I used my (brief) lunchtime talk to try to get some of the attendees focused on the way political activists in the US and the developing world could learn from one another. I tried to make the point that this learning needed to be symetrical – it’s a mistake to assume that American activists will always be teaching developing world activists to use tools developed for the US, and it’s a missed opportunity for US activists not to learn from activists in developing nations.
I outlined four projects that I take inspiration from:
– Bahrani activists using Google Maps to document land use. An anonymous Bahrani activist created a set of maps, distributed by PDF, which highlighted cramped urban neighborhoods and contrasted their size to palaces built for members of the ruling family. The fact that Bahrain responded by (briefly) blocking access to Google Maps suggests that the government found the document troubling and wanted to prevent other activists from doing similar sorts of GIS-based protest.
– Sami Ben Gharbia‘s Tunisian prison map. By plotting the location of documented and secret prisons on a Google Map, Sami offers a powerful graphic representation of the reach of a repressive government, linking to information and video about the dissidents held at these sites.
– Ory Okolloh’s Mzalendo project. Ory mentioned in a comment on one of my posts that she’s interested in the tools outlined here, but that the lack of data in Kenya means that her project to increase transparency around the Kenyan government is dealing with different challenges. I mentioned that Ory’s techniques for getting data about Kenya’s parliament – being given documents from geeks who built the parliamentary website, or from parlimanetary insiders, encouraging bloggers to visit parliament and blog their experiences – should inspire democracy activists in the US.

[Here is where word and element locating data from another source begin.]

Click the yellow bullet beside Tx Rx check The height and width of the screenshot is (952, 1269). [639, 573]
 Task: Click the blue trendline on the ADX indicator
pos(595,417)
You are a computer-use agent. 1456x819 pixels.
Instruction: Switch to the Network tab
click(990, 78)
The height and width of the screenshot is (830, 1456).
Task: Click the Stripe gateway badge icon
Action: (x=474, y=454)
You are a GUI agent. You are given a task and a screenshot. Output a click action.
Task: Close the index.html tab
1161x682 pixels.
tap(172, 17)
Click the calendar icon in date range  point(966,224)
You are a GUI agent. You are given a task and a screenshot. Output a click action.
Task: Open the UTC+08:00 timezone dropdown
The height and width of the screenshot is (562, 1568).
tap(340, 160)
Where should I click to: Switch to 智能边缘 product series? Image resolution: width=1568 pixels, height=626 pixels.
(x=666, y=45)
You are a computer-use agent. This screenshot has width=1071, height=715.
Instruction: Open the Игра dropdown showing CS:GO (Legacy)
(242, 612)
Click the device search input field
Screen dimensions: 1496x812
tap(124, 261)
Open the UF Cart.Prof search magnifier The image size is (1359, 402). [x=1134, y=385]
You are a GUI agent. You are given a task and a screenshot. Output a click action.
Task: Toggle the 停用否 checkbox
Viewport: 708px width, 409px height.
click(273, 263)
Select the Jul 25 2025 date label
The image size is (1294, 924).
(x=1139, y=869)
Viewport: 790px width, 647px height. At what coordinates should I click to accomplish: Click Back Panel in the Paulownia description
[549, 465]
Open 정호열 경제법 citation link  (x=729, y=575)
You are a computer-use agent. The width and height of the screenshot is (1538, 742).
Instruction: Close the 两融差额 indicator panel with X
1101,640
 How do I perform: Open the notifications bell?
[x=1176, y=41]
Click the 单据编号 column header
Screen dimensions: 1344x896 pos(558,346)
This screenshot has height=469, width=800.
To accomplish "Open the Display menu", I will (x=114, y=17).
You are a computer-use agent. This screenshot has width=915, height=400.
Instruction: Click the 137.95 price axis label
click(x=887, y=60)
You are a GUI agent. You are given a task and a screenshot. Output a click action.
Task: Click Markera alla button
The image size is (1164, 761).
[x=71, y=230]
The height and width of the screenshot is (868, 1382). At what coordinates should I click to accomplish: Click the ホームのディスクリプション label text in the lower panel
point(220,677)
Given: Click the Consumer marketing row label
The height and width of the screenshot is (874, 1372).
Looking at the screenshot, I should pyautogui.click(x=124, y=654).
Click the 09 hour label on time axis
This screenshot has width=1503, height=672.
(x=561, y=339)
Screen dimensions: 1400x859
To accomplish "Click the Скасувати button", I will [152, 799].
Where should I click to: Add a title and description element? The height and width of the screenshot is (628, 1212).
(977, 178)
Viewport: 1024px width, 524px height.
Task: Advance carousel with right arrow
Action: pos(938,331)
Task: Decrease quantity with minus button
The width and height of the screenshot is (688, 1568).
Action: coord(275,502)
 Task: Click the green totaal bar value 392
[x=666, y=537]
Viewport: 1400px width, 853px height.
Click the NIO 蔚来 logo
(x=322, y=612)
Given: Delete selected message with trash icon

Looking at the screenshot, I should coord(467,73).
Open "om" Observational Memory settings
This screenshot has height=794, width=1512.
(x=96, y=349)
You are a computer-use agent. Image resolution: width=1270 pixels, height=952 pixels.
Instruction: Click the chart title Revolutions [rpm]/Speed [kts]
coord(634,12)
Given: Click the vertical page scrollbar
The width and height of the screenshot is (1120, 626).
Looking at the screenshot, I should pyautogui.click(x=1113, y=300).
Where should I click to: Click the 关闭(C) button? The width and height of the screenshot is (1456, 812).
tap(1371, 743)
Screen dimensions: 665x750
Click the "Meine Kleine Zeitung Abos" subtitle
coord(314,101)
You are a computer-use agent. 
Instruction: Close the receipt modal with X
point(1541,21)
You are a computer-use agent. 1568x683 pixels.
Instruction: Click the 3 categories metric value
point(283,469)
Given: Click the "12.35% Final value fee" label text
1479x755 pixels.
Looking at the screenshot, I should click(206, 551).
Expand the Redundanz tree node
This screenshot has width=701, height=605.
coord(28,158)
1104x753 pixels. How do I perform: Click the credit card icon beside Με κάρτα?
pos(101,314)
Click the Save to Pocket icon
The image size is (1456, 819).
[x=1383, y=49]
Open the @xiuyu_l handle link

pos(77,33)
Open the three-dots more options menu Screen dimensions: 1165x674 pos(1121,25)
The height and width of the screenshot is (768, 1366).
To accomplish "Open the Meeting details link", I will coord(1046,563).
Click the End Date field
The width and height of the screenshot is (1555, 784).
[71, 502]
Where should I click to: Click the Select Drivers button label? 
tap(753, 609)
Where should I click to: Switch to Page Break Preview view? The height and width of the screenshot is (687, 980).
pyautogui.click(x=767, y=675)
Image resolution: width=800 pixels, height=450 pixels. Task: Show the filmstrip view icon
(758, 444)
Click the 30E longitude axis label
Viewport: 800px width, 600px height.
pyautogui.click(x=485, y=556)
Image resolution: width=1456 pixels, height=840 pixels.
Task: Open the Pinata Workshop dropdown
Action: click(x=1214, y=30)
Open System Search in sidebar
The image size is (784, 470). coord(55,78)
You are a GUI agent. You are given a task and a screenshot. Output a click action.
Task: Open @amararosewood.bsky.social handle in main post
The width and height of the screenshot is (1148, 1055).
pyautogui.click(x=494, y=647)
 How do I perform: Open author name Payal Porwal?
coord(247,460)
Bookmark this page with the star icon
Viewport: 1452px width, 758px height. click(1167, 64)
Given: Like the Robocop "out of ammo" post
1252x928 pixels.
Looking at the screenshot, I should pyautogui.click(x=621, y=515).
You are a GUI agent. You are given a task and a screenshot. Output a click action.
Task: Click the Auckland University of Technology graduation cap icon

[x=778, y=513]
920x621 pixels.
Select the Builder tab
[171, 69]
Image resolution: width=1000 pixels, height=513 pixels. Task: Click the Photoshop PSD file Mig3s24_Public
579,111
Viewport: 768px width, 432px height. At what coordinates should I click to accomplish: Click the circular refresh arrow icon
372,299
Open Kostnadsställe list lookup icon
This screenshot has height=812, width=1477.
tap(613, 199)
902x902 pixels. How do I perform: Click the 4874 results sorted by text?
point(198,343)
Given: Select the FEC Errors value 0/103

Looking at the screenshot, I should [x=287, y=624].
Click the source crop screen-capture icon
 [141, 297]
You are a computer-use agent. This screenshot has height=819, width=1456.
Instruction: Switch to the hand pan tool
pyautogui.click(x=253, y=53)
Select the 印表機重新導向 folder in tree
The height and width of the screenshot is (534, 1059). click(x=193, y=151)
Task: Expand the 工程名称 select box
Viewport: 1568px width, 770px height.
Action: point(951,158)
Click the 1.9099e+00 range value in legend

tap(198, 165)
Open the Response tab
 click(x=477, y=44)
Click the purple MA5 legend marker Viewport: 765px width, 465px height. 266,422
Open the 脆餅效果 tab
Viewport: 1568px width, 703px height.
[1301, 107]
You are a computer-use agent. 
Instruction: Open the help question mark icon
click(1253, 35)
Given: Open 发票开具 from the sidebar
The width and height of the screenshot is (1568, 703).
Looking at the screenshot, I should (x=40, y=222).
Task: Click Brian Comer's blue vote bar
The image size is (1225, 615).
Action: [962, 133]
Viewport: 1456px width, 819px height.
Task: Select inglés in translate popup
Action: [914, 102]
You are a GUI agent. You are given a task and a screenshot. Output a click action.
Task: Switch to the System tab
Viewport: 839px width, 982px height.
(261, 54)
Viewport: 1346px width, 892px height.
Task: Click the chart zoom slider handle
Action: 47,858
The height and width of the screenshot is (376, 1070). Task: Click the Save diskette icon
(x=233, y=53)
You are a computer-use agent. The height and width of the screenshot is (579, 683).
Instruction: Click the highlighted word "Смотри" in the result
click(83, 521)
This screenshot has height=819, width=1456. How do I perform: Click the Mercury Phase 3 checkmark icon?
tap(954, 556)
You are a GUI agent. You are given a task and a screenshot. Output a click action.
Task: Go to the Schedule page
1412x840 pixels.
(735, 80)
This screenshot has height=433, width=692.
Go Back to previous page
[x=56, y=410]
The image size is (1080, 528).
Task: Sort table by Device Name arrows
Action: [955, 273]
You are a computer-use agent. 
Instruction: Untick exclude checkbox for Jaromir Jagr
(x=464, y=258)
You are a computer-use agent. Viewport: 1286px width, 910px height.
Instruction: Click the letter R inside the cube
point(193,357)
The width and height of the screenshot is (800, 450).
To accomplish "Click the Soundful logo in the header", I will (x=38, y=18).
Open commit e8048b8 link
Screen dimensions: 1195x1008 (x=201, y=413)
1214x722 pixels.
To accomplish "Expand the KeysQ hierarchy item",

– The ZCTU video of a failed street protest in Harare. By clandestinely filming the failed ZCTU protest and filming activists after the fact in the hospital, ZCTU supporters created a document that’s a stunning indictment of the Mugabe government.
My point in outlining these projects was to point out a) that the problems people were facing in these nations are significantly different from the problems we’re addressing in the US and b) that activists’ ability to adapt tools to solve these problems should be a source of ideas and inspiration to US activists.
I get the sense that the sort of gathering we had at Harvard was extremely useful for domestic political activists, letting them learn about other related projects, or about fellow travellers. I’ve got high hopes that a future meeting of this sort could include some of the inspiring projects I mentioned above and could help build conversation between activists in different parts of the world. I hope that as Sunlight celebrates its success in bringing increased transparency to US politics that a global focus is a forthcoming step.